Lord Mayor of Belfast
- In office 1959–1961
- Preceded by: Cecil McKee
- Succeeded by: Martin Kelso Wallace

Member of Parliament for Belfast Clifton
- In office 1958–1959
- Preceded by: Norman Porter
- Succeeded by: William James Morgan

Personal details
- Born: 24 September 1916 Belfast, Ireland
- Died: 2 May 1997 (aged 80) Castle Upton, Northern Ireland
- Party: Ulster Unionist Party
- Spouse: Coralie de Burgh
- Profession: Businessman

= Robin Kinahan =

Northern Irish unionist politician and businessman

Sir Robert George Caldwell Kinahan, ERD (24 September 1916 – 2 May 1997) was a Northern Irish unionist politician, businessman and a senior member of the Orange Order. In his obituary, he was described as one of the last of the "county elite" to remain a high-ranking member of the Orange Order during the turbulent years of The Troubles, when it became potentially dangerous to belong. In his personal life he deplored bigotry and was almost expelled from the Orange Order for having attended a Roman Catholic funeral service.

==Background==
Born in Belfast to Henry Kinahan and Blanche Grierson Kinahan, daughter of the Bishop of Connor and Bishop of Down and Dromore, Robin Kinahan was educated at Stowe. Upon leaving school he went straight into the family firm with a Vintners' Company scholarship, which took him to Porto and Bordeaux, this facilitated his knowledge of wine and the French language.

==War years==
During World War II he joined the Royal Artillery, the 8th (Belfast) Heavy Anti-Aircraft Regiment, serving briefly in France before the Dunkirk withdrawal, then in the air defence of Coventry and London before ending up in Burma under General Slim.

==Political career==
Following the war he entered politics as councillor for Belfast Oldpark, where in 1948 he defeated Labour activist Billy Blease. In 1956 he was appointed High Sheriff of Belfast. He served in the Belfast Corporation for 10 years before becoming a Stormont Member of Parliament for Belfast Clifton, defeating the incumbent independent Unionist Norman Porter.
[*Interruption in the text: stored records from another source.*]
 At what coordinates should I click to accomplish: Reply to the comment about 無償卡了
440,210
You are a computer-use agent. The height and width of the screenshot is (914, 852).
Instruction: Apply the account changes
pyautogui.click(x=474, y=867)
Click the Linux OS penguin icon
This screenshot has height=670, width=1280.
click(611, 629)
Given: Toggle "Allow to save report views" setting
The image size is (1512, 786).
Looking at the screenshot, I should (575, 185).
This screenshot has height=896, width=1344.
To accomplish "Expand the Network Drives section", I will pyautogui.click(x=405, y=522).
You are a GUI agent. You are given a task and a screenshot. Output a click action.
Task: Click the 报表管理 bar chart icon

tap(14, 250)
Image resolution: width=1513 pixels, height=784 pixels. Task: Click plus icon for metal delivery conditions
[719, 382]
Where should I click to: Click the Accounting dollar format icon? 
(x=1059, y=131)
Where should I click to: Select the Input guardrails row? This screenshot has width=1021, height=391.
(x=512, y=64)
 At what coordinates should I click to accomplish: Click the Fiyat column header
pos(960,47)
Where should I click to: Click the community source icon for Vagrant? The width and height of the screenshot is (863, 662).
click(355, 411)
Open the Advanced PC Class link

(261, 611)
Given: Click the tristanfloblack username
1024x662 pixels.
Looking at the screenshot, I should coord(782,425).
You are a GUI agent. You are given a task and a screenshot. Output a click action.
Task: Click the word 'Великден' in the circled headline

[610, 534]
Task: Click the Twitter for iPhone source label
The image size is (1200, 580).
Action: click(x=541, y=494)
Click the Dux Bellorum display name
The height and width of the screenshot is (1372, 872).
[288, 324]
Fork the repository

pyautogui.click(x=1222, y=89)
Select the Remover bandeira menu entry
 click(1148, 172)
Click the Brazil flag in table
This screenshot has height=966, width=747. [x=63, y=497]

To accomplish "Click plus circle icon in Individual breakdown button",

He was an MP for only a few months as he could not resist the opportunity to be lord mayor of Belfast. In 1961 he earned the knighthood which accompanied the lord mayorship at that time. He was Lord Mayor from 1959 to 1961, the youngest person to have done so at that time. In 1969, he was appointed High Sheriff of Antrim.

==Orange Order==
In the family firm, Lyle and Kinahan wine and spirit merchants, which was founded by his paternal grandfather, there was a large contingent of Catholic workers and Kinahan would often relate how, before The Troubles, they turned out to cheer him on 12 July as he walked with his lodge to the "field". He was almost expelled from the Orange Order for having attended a Roman Catholic funeral service.

==Personal life==
In 1963, following his family firm being taken over in 1961, he acquired Castle Upton and 300 acre for £53,000. He and his wife, Coralie de Burgh, an artist (and daughter of Captain Charles de Burgh, The Lodge, Seaforde, County Down), set about restoring it from an almost ruinous state. He and his wife had two sons and three daughters. His son, Danny Kinahan, was appointed to the Northern Ireland Assembly in 2009 and was a successful Ulster Unionist Party candidate in the 2011 Northern Ireland Assembly election having been elected to Antrim Borough Council in 2005. At the 2015 general election, Danny was elected MP for South Antrim.

==Later life==
Unlike many Unionists he agreed, reluctantly, to serve on the short-lived Northern Ireland Advisory Commission, set up with seven Protestant and four Catholic members by William Whitelaw, Secretary of State for Northern Ireland, after the suspension of Stormont in 1972 and the imposition of direct rule. He served as chairman of the Ulster Bank (1970–1982) – he made a point of visiting every branch of the bank, vice Lord Lieutenant of Belfast (1976–1985), Lord Lieutenant of Belfast (1985–1991). He died at the age of 80.

==Publications==
Behind Every Great Man …? (published in 1992)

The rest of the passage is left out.